Any tilted square has its vertices on four different rows.  But once we choose three of them, in order from bottom to top let's say, the shape of the square is fixed.  So:

We choose the 3 rows.  There are (n+1) choose 3 ways to do this.
Let's call them a, b, c in order. At this point we know that the
square is based on the vector (b-a, c-b).

Then we have to choose a location for the top point; the rest is then
determined by those vectors.  There are n+1 choices for that top point
in its row.  But some of those don't work, because the vectors will
make things stick out one way or another.
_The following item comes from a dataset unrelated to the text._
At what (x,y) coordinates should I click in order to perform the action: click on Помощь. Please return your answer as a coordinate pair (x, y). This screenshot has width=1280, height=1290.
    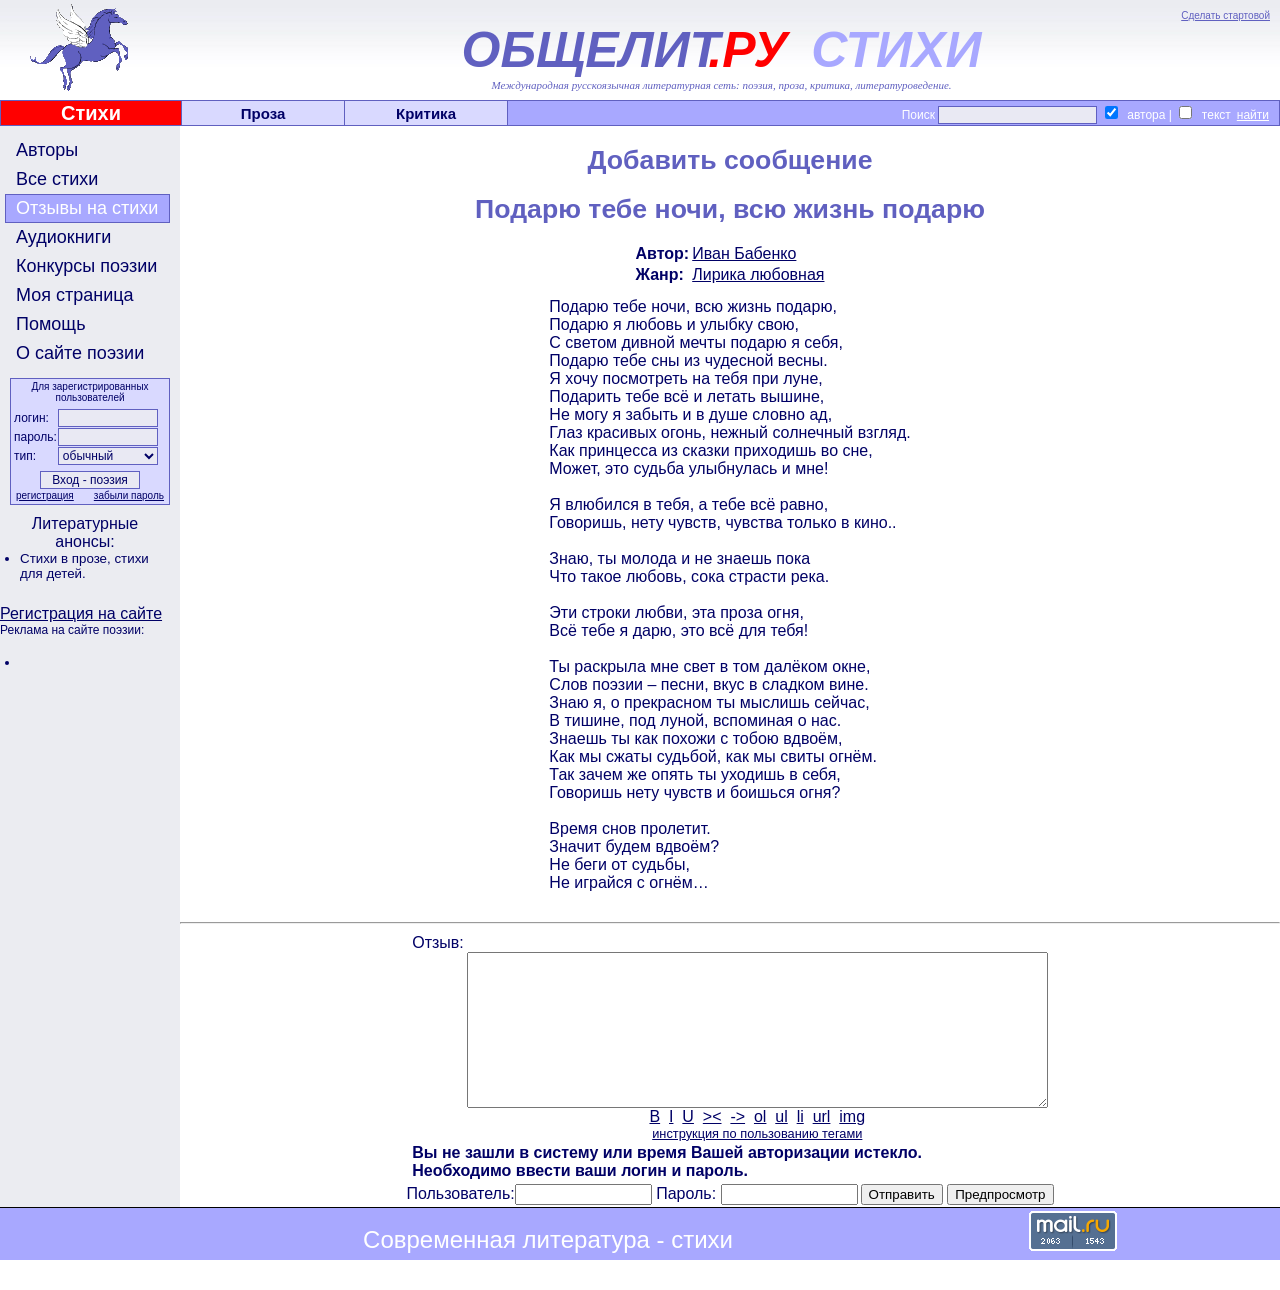
    Looking at the image, I should click on (51, 324).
But the total horizontal extent of the square is (c-a).  So we are
going to have (n+1) - (c-a) places where the top point will work.

This seems like it's going to lead to a big ugly summation, maybe even a double sum or possibly triple.  But there is symmetry!
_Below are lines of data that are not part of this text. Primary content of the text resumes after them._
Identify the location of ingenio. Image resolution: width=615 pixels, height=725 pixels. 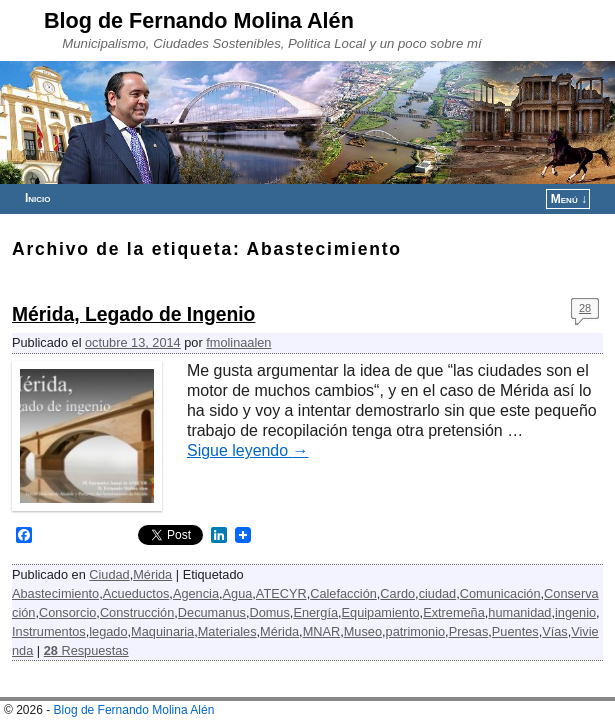
(575, 612).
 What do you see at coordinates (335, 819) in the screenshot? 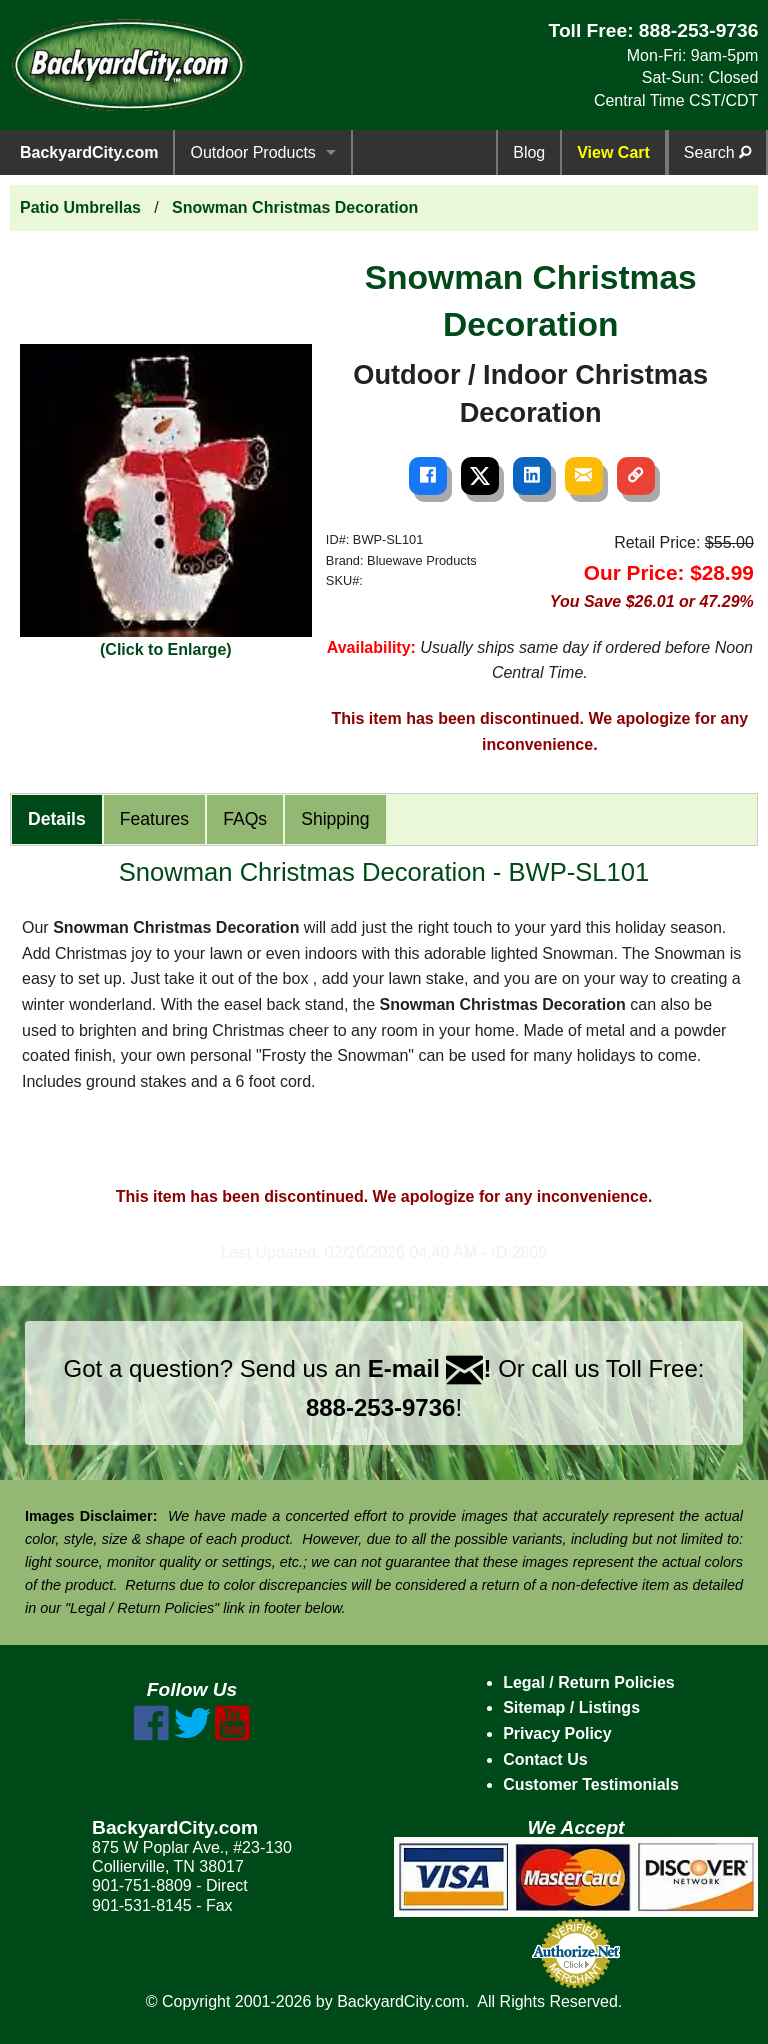
I see `Shipping` at bounding box center [335, 819].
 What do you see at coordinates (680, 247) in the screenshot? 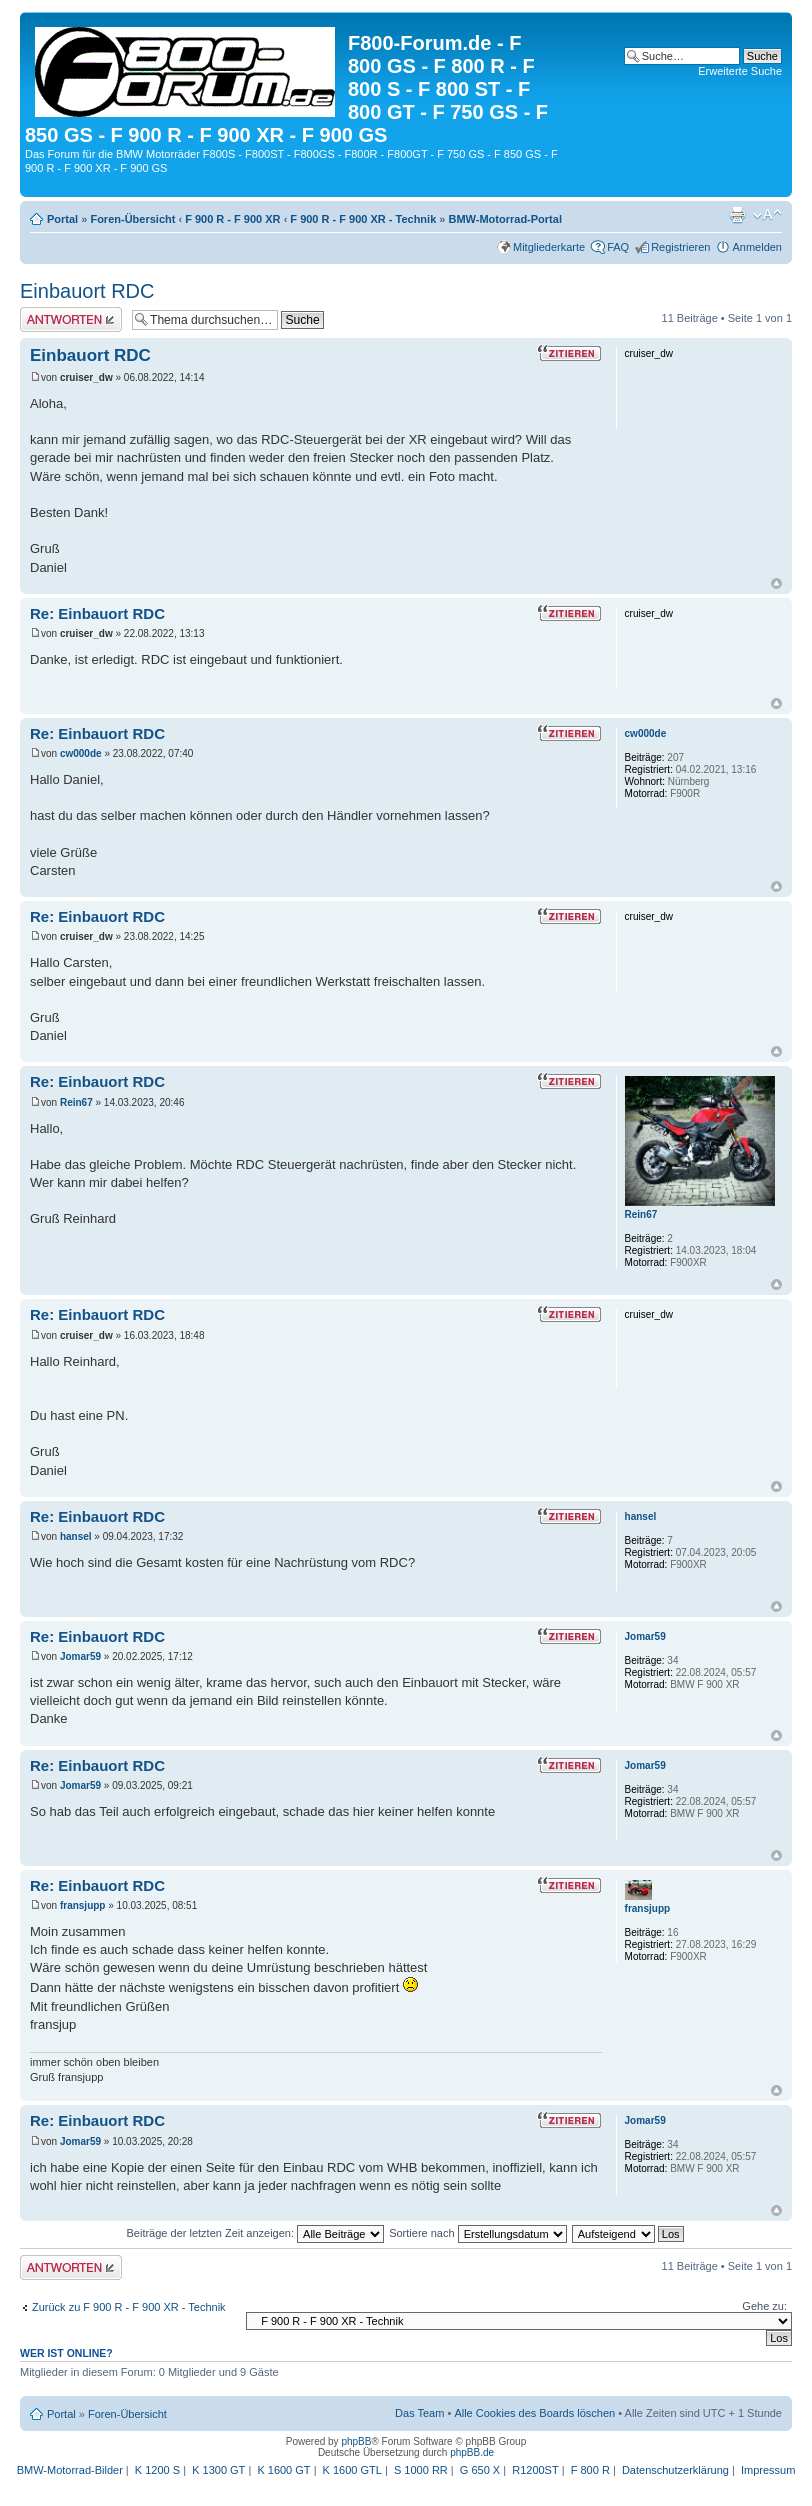
I see `Registrieren` at bounding box center [680, 247].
There are (n-1)*1 ways where c - a = 2, because we choose the top row
in n-1 ways, and then the middle row in 1 way, since there's only 1
more row in the distance of 2.
There are (n-2)*2 ways where c - a = 3, because we choose the top row
in n-2 ways, and then the middle row has 2 possibilities in between.
And so on, up to 1*(n-1) ways where c-a = n.

In other words, the number of ways for 2 and n are the same, for 3 and
n-1, and so on, since this is a symmetric list.  So the average is
(n+2)/2.

And (n+1) - (n+2)/2 = n/2.  (A shame that this much algebra had to be involved to get that elegant n/2.)  So, there are (n+1 choose 3) ways to pick three rows, and on average each of those leads to n/2 tilted squares.

So there are (n+1 choose 3) * n/2 tilted squares in the grid. Add your n(n+1)(2n+1)/6 if you want the grand total.

QED.

Now onward to (n choose 2) * (n+1 choose 2) / 3... which is (without very much work) clearly algebraically equivalent, and a combinatorial proof seems within reason for that formula as well.  I have a few other equivalent formulas to think about too ...

Incidentally, all of these were discovered by some brute-force summations and then various algebraic or finite-differences tricks to find the simpler forms, and then the combinatorial approaches were found as explanations of the surprisingly simple formulas.

Thanks Joshua, both for the original problem, and a stimulating solution.